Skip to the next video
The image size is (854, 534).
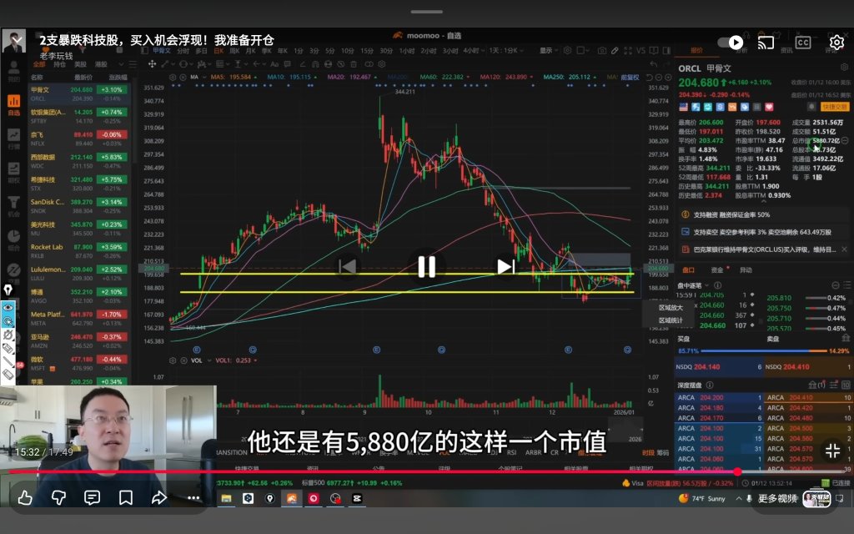tap(506, 266)
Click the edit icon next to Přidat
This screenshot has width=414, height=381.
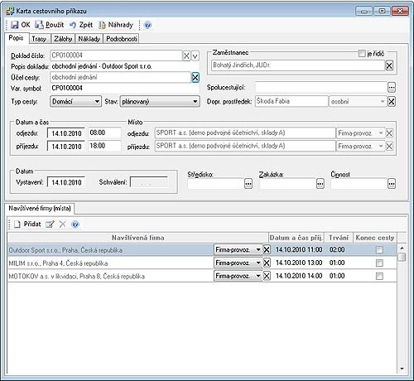point(50,224)
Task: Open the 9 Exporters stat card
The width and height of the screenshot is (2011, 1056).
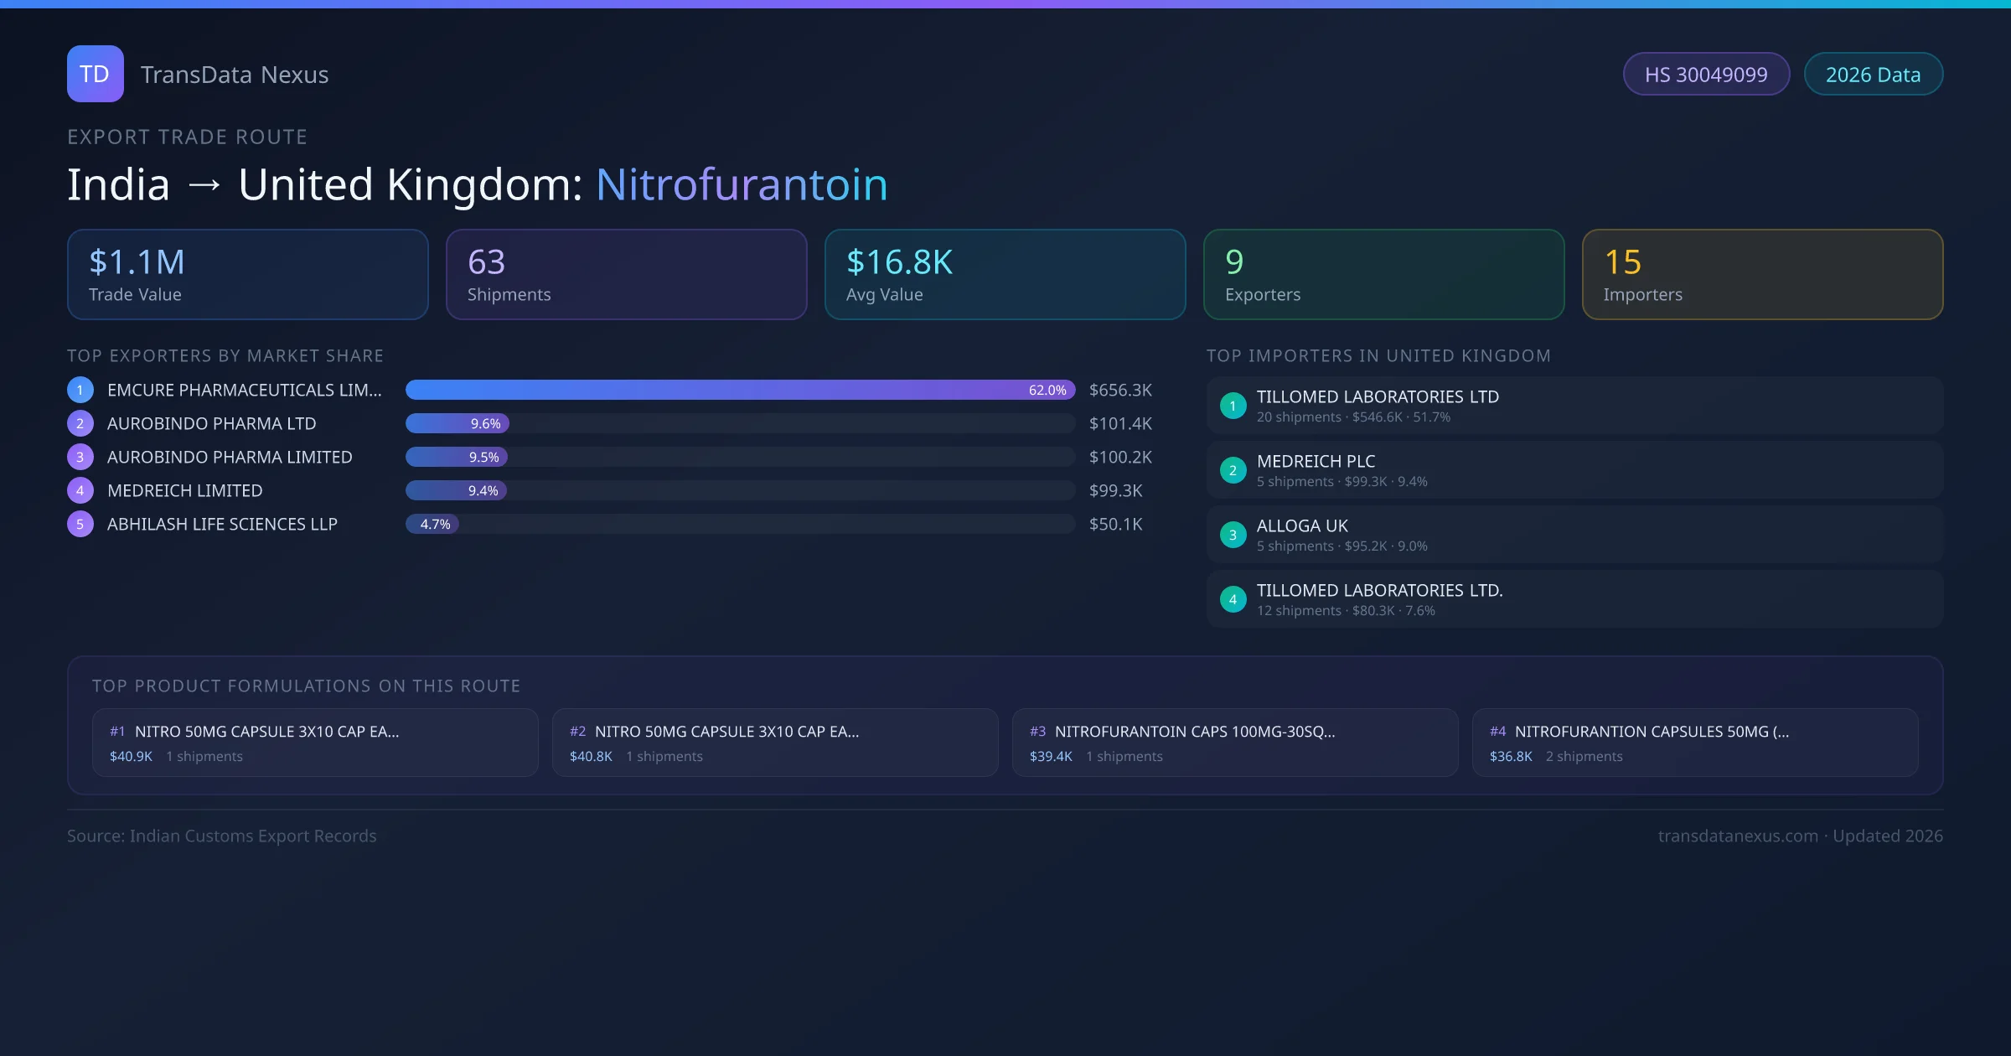Action: point(1383,275)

_ _ _ _ _

Stated problem: Swap "screenshot" for "capture" throughout the entries above and reproduce them with nothing else altered. Leave out the pictures.

Solved exercise:
Skip to the next video
The image size is (854, 534).
tap(506, 266)
Click the edit icon next to Přidat
This capture has width=414, height=381.
point(50,224)
Task: Open the 9 Exporters stat card
The width and height of the capture is (2011, 1056).
Action: point(1383,275)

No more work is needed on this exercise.